Tasks and exercises =
1: From the canal work update, list the materials it says make up the wing walls.
2: According to the canal work update, about how many bricks are there to be laid?
3: Reproduce the stretch of the canal work update from "Interlocking ‘Moody’ blocks" through "one it replaces.".

Interlocking ‘Moody’ blocks Photos: Paul Marshall
Laying the ‘Moody’ blocks to form the winding hole wall May 28th 2014
Winding hole wall foundations ready for block work.
Photos: Paul Marshall
September / October 2014
We completed the winding hole walls, with the bull-nosed coping coming along well, thanks to Rick-The-Brick, Barry and Tony J. When that’s done, all that remains is to fill between the brickwork and the “Moody Blocks” with concrete (probably ready-mix, as there’s a lot to do). Better still is that we’ve made good progress on the profiling of the canal bed in that area; it’s amazing how much it’s lifted our spirits and how much interest the passing walkers have shown.
our “new” sheepsfoot roller was delivered in October and was soon put to good use. Although less than pristine, it performs just as well as the hired one it replaces.
The wing walls are necessarily very substantial structures; they’re likely to suffer some rough treatment from manoeuvring boats so we’ve made them as strong as possible. The back is made up of “Moody Blocks” (named after the manufacturer); giant concrete Lego blocks which interlock and can be built up remarkably quickly using a telehandler. This a very satisfying job, looking back on a day’s work and seeing so much progress. The wall is then faced with solid blue engineering bricks, leaving a gap of about 9 inches which we fill with reinforced concrete. At the time of writing we’re awaiting delivery of the last batch of blocks and the brickwork is gradually reaching a more comfortable height for the brickies. The initial setting out of the brickwork and the difficult radius corners has been left in the capable hands of “Rick the brick”; he and Barry have been joined by one our newer volunteers, Tony, so now we have a good gang of brickies. It’s just as well; there are about 8,000 bricks to be laid.

Available data =
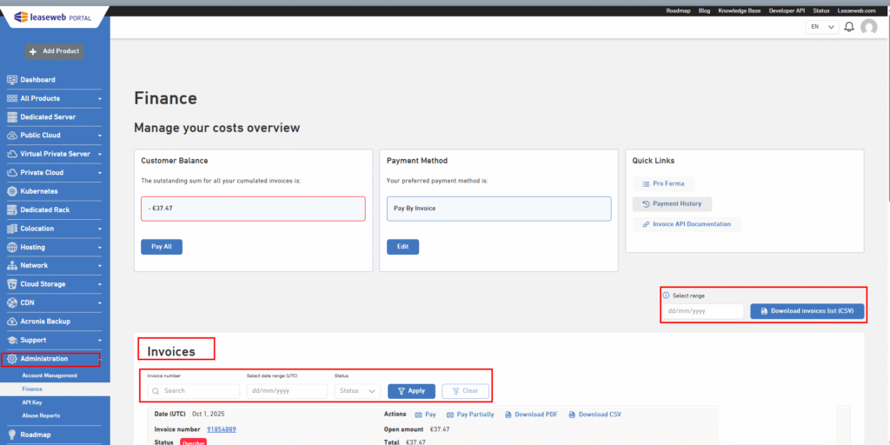Click the Pay All button
This screenshot has width=890, height=445.
(x=162, y=247)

Results for each task =
1:
- "Moody Blocks"
- Solid blue engineering bricks
- Reinforced concrete

2: About 8,000 bricks.

3:
Interlocking ‘Moody’ blocks Photos: Paul Marshall
Laying the ‘Moody’ blocks to form the winding hole wall May 28th 2014
Winding hole wall foundations ready for block work.
Photos: Paul Marshall
September / October 2014
We completed the winding hole walls, with the bull-nosed coping coming along well, thanks to Rick-The-Brick, Barry and Tony J. When that’s done, all that remains is to fill between the brickwork and the “Moody Blocks” with concrete (probably ready-mix, as there’s a lot to do). Better still is that we’ve made good progress on the profiling of the canal bed in that area; it’s amazing how much it’s lifted our spirits and how much interest the passing walkers have shown.
our “new” sheepsfoot roller was delivered in October and was soon put to good use. Although less than pristine, it performs just as well as the hired one it replaces.